____ Selected extract
# Chute design pic?



## mrplow (Jan 27, 2013)

Question about chute design with pic? Shouldnt this be wide open and not partially blocked off? Would a full open chute allow more output?


----------



## Blue Hill (Mar 31, 2013)

Judging from the videos I've seen of these babies in action, I'd say you'll be fine as is Mr P.


----------



## Shryp (Jan 1, 2011)

I think it wouldn't really make a difference. Remember, the impeller is spinning in a circle and centrifugal force is pushing the snow to the outside of the impeller already. That means that the snow is coming up the outer edge of that hole and the blocked off inner edge is not used anyway.


----------



## mrplow (Jan 27, 2013)
________
**Challenges**
**a.** List each distinct username that appears as a poster in the chute design thread.
**b.** Rewrite the chute design thread, everything from "I think it wouldn't" down to "not used anyway.", putting "rotor" in place of "impeller".
**c.** Carry on the chute design forum thread from the point at which it stops.
____ Records provided
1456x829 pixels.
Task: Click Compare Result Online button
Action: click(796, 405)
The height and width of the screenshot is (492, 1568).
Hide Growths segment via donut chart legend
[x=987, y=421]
________
**Outputs**
**a.** mrplow, Blue Hill, Shryp

**b.**
I think it wouldn't really make a difference. Remember, the rotor is spinning in a circle and centrifugal force is pushing the snow to the outside of the rotor already. That means that the snow is coming up the outer edge of that hole and the blocked off inner edge is not used anyway.

**c.**
Yeah I guess this design is why Yamaha has such a tight stream of snow being throw 50ft

To be honest I was afraid that I was supposed to remove that part before first use and that if I didn't I would be impairing its performance lol!!!

Guess that part wouldn't be lined with teflon too if it was meant to be removed


----------



## td5771 (Feb 21, 2011)

Some craftsmans I have seen have the smaller square discharge as well.

And wouldn't you know it they stole my idea. I have a few sheets of very thin teflon type material I intended on gluing into the chutes to prevent sticking.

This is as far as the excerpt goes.